Saved data entries:
☆ ☆ ☆

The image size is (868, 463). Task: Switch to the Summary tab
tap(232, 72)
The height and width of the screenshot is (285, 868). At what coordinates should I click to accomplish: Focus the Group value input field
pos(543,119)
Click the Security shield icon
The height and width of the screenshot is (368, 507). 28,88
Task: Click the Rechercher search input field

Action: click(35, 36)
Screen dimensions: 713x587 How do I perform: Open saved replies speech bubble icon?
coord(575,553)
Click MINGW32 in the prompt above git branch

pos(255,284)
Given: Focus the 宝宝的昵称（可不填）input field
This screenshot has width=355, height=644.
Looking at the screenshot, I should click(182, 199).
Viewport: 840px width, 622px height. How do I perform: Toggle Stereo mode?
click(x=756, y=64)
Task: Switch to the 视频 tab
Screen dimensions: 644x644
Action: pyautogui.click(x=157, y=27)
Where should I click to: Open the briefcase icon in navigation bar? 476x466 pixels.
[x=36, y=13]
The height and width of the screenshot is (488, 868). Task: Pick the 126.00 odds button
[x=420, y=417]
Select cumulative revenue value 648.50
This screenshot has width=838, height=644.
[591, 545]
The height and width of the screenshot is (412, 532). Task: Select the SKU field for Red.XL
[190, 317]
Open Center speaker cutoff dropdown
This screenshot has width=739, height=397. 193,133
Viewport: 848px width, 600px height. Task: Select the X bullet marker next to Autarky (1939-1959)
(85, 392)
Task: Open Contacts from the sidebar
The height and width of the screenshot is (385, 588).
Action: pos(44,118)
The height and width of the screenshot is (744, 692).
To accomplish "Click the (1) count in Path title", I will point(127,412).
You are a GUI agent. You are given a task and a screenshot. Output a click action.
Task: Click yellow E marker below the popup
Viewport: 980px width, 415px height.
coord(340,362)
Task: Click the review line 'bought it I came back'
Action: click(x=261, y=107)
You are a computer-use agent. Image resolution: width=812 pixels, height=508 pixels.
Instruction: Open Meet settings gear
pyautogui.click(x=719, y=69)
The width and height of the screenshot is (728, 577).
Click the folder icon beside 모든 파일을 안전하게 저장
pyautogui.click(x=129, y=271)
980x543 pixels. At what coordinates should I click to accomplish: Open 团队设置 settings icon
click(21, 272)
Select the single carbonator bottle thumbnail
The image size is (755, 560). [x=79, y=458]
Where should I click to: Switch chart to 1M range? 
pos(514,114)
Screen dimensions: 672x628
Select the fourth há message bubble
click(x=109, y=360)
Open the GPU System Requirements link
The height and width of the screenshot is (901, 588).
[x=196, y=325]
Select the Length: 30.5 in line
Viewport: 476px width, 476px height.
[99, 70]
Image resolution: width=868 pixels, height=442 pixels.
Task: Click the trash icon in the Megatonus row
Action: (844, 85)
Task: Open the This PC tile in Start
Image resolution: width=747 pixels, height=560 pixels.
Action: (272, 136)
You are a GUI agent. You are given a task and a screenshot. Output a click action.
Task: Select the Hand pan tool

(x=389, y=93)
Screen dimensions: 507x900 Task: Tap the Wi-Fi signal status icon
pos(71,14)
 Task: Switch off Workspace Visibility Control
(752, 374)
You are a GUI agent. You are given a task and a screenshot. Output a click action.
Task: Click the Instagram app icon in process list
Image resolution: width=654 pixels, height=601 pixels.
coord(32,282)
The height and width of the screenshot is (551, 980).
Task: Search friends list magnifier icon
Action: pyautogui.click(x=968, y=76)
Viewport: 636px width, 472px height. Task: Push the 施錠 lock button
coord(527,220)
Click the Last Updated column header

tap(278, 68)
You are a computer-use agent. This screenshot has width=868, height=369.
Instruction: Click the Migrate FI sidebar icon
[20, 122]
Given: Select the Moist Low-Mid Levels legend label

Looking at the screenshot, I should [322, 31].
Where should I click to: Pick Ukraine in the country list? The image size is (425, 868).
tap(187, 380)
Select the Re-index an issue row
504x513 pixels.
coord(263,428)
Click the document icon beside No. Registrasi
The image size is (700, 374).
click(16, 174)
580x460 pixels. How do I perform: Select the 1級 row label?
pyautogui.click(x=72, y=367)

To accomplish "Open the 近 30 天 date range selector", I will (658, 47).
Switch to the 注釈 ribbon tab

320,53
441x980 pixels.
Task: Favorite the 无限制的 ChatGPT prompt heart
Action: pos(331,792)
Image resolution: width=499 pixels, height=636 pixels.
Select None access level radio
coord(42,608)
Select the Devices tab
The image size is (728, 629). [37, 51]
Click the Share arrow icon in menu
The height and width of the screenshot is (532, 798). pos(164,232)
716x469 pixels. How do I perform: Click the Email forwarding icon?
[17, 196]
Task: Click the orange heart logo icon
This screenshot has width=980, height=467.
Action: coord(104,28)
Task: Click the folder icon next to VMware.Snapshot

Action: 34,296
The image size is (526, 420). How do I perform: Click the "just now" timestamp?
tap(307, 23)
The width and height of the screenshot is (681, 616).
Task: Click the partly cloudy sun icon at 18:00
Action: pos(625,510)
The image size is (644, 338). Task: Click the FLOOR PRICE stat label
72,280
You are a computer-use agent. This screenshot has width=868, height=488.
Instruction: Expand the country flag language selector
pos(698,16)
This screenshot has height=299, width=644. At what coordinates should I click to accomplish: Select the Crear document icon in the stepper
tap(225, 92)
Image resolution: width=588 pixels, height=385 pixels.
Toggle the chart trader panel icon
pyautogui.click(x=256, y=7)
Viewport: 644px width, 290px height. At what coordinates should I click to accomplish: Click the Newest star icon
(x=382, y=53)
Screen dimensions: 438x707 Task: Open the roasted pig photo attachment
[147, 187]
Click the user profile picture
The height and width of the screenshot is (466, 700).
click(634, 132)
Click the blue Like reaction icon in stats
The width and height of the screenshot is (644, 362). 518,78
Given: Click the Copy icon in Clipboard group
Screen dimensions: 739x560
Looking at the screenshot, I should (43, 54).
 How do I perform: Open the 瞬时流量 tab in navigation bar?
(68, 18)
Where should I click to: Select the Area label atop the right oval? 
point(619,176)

☆ ☆ ☆

ACTIVITY - Each entry above is to be copied out exactly.

PROBLEM SOLUTION -
The image size is (868, 463). Task: Switch to the Summary tab
tap(232, 72)
The height and width of the screenshot is (285, 868). At what coordinates should I click to accomplish: Focus the Group value input field
pos(543,119)
Click the Security shield icon
The height and width of the screenshot is (368, 507). 28,88
Task: Click the Rechercher search input field

Action: click(35, 36)
Screen dimensions: 713x587 How do I perform: Open saved replies speech bubble icon?
coord(575,553)
Click MINGW32 in the prompt above git branch

pos(255,284)
Given: Focus the 宝宝的昵称（可不填）input field
This screenshot has width=355, height=644.
Looking at the screenshot, I should click(182, 199).
Viewport: 840px width, 622px height. How do I perform: Toggle Stereo mode?
click(x=756, y=64)
Task: Switch to the 视频 tab
Screen dimensions: 644x644
Action: pyautogui.click(x=157, y=27)
Where should I click to: Open the briefcase icon in navigation bar? 476x466 pixels.
[x=36, y=13]
The height and width of the screenshot is (488, 868). Task: Pick the 126.00 odds button
[x=420, y=417]
Select cumulative revenue value 648.50
This screenshot has width=838, height=644.
[591, 545]
The height and width of the screenshot is (412, 532). Task: Select the SKU field for Red.XL
[190, 317]
Open Center speaker cutoff dropdown
This screenshot has width=739, height=397. 193,133
Viewport: 848px width, 600px height. Task: Select the X bullet marker next to Autarky (1939-1959)
(85, 392)
Task: Open Contacts from the sidebar
The height and width of the screenshot is (385, 588).
Action: pos(44,118)
The height and width of the screenshot is (744, 692).
To accomplish "Click the (1) count in Path title", I will point(127,412).
You are a GUI agent. You are given a task and a screenshot. Output a click action.
Task: Click yellow E marker below the popup
Viewport: 980px width, 415px height.
coord(340,362)
Task: Click the review line 'bought it I came back'
Action: click(x=261, y=107)
You are a computer-use agent. Image resolution: width=812 pixels, height=508 pixels.
Instruction: Open Meet settings gear
pyautogui.click(x=719, y=69)
The width and height of the screenshot is (728, 577).
Click the folder icon beside 모든 파일을 안전하게 저장
pyautogui.click(x=129, y=271)
980x543 pixels. At what coordinates should I click to accomplish: Open 团队设置 settings icon
click(21, 272)
Select the single carbonator bottle thumbnail
The image size is (755, 560). [x=79, y=458]
Where should I click to: Switch chart to 1M range? 
pos(514,114)
Screen dimensions: 672x628
Select the fourth há message bubble
click(x=109, y=360)
Open the GPU System Requirements link
The height and width of the screenshot is (901, 588).
[x=196, y=325]
Select the Length: 30.5 in line
Viewport: 476px width, 476px height.
[99, 70]
Image resolution: width=868 pixels, height=442 pixels.
Task: Click the trash icon in the Megatonus row
Action: (844, 85)
Task: Open the This PC tile in Start
Image resolution: width=747 pixels, height=560 pixels.
Action: (272, 136)
You are a GUI agent. You are given a task and a screenshot. Output a click action.
Task: Select the Hand pan tool

(x=389, y=93)
Screen dimensions: 507x900 Task: Tap the Wi-Fi signal status icon
pos(71,14)
 Task: Switch off Workspace Visibility Control
(752, 374)
You are a GUI agent. You are given a task and a screenshot. Output a click action.
Task: Click the Instagram app icon in process list
Image resolution: width=654 pixels, height=601 pixels.
coord(32,282)
The height and width of the screenshot is (551, 980).
Task: Search friends list magnifier icon
Action: pyautogui.click(x=968, y=76)
Viewport: 636px width, 472px height. Task: Push the 施錠 lock button
coord(527,220)
Click the Last Updated column header

tap(278, 68)
You are a computer-use agent. This screenshot has width=868, height=369.
Instruction: Click the Migrate FI sidebar icon
[20, 122]
Given: Select the Moist Low-Mid Levels legend label

Looking at the screenshot, I should [322, 31].
Where should I click to: Pick Ukraine in the country list? The image size is (425, 868).
tap(187, 380)
Select the Re-index an issue row
504x513 pixels.
coord(263,428)
Click the document icon beside No. Registrasi
The image size is (700, 374).
click(16, 174)
580x460 pixels. How do I perform: Select the 1級 row label?
pyautogui.click(x=72, y=367)

To accomplish "Open the 近 30 天 date range selector", I will (658, 47).
Switch to the 注釈 ribbon tab

320,53
441x980 pixels.
Task: Favorite the 无限制的 ChatGPT prompt heart
Action: pos(331,792)
Image resolution: width=499 pixels, height=636 pixels.
Select None access level radio
coord(42,608)
Select the Devices tab
The image size is (728, 629). [37, 51]
Click the Share arrow icon in menu
The height and width of the screenshot is (532, 798). pos(164,232)
716x469 pixels. How do I perform: Click the Email forwarding icon?
[17, 196]
Task: Click the orange heart logo icon
This screenshot has width=980, height=467.
Action: coord(104,28)
Task: Click the folder icon next to VMware.Snapshot

Action: 34,296
The image size is (526, 420). How do I perform: Click the "just now" timestamp?
tap(307, 23)
The width and height of the screenshot is (681, 616).
Task: Click the partly cloudy sun icon at 18:00
Action: pos(625,510)
The image size is (644, 338). Task: Click the FLOOR PRICE stat label
72,280
You are a computer-use agent. This screenshot has width=868, height=488.
Instruction: Expand the country flag language selector
pos(698,16)
This screenshot has height=299, width=644. At what coordinates should I click to accomplish: Select the Crear document icon in the stepper
tap(225, 92)
Image resolution: width=588 pixels, height=385 pixels.
Toggle the chart trader panel icon
pyautogui.click(x=256, y=7)
Viewport: 644px width, 290px height. At what coordinates should I click to accomplish: Click the Newest star icon
(x=382, y=53)
Screen dimensions: 438x707 Task: Open the roasted pig photo attachment
[147, 187]
Click the user profile picture
The height and width of the screenshot is (466, 700).
click(634, 132)
Click the blue Like reaction icon in stats
The width and height of the screenshot is (644, 362). 518,78
Given: Click the Copy icon in Clipboard group
Screen dimensions: 739x560
Looking at the screenshot, I should (43, 54).
 How do I perform: Open the 瞬时流量 tab in navigation bar?
(68, 18)
Where should I click to: Select the Area label atop the right oval? 
point(619,176)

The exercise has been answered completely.